Friday, February 6, 2009
It may be that your sole purpose in life is simply to serve as a warning to others. -Anonymous
I woke up this morning with a jolt, it hitting me that I have said (out loud, mind you) that I am preparing for an athletic feat involving scaling not one, but several mountains, and that I am not only trying to survive it, but race it!
This morning, the part of me that enjoys more...shall we say...hedonistic activities...caught word of my commitment and said WTF? You're going to WHAT?
I don't know why it took so long for this other part of me to realize my plans, maybe she was a bit in denial. But she is no longer and she is on a mission to abort this little dream of mine.
She knows all my weak spots and makes big digs regarding the facts that I am not particularly athletic and have never raced. Ever. How hard it will be to train with a wildcard 2-year-old and husband gone half the time. She knows how to get to me. She taunts me, plays with my mind, beckons with wine and chocolates, a cozy couch, and food TV.
But the more motivated, healthy, enthusiastic, perhaps a bit annoyingly bouncy and tiger-ish part of me has weaponry of its own. Everything I have ever done that I have been proud of I didn't think I could do. I was scared of it. I didn't know how to do it. But every time I realized if I just jumped in and did it rather than over-think it, I could do it.
My philosophy thus far is that all you need to have is the courage to begin, to throw yourself over that edge, over that cliff of disbelief. Once you are falling, you can figure out the rest. The courage is in beginning.

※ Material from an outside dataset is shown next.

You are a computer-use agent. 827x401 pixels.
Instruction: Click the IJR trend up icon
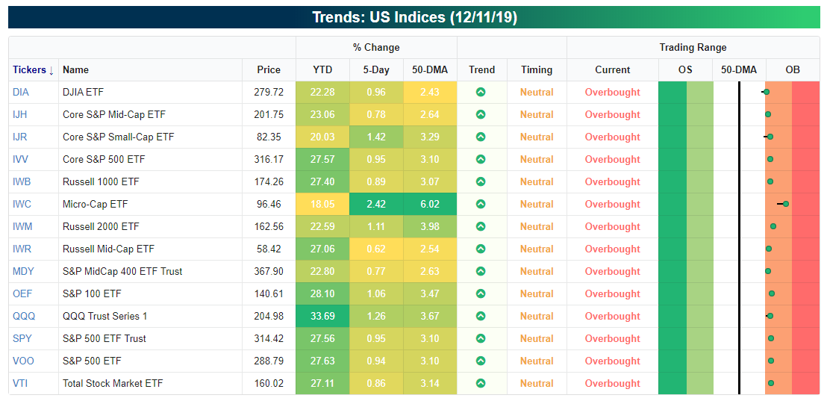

I know this philosophy is not for everyone. It is kind of extreme. I am kind of extreme. I have spent quite a lot of my life throwing myself over cliffs, so to speak, knowing that once I had begun, I could figure out the rest. But it is a working philosophy and can be applied to all kinds of things. Mostly it requires a lot of faith and the courage to jump.
Today my alter ego made herself known, made her arguments, enticed me with her charms. But even she knows I am already gone; I am already in free fall.
I was raised in a very free-thinking family of great proportions, living a semi-nomadic life between northern and central california, traveling, and often living, in a VW van. I received a BA in Religious Studies and Cultural Anthropology at UCSB, have worked for a wine magazine, and traveled as much as possible. I am now a thirty-three-year-old-mostly-content-stay-at-home-mom living in the Bay Area with my husband, two-year-old daughter, and very energetic Golden Retriever.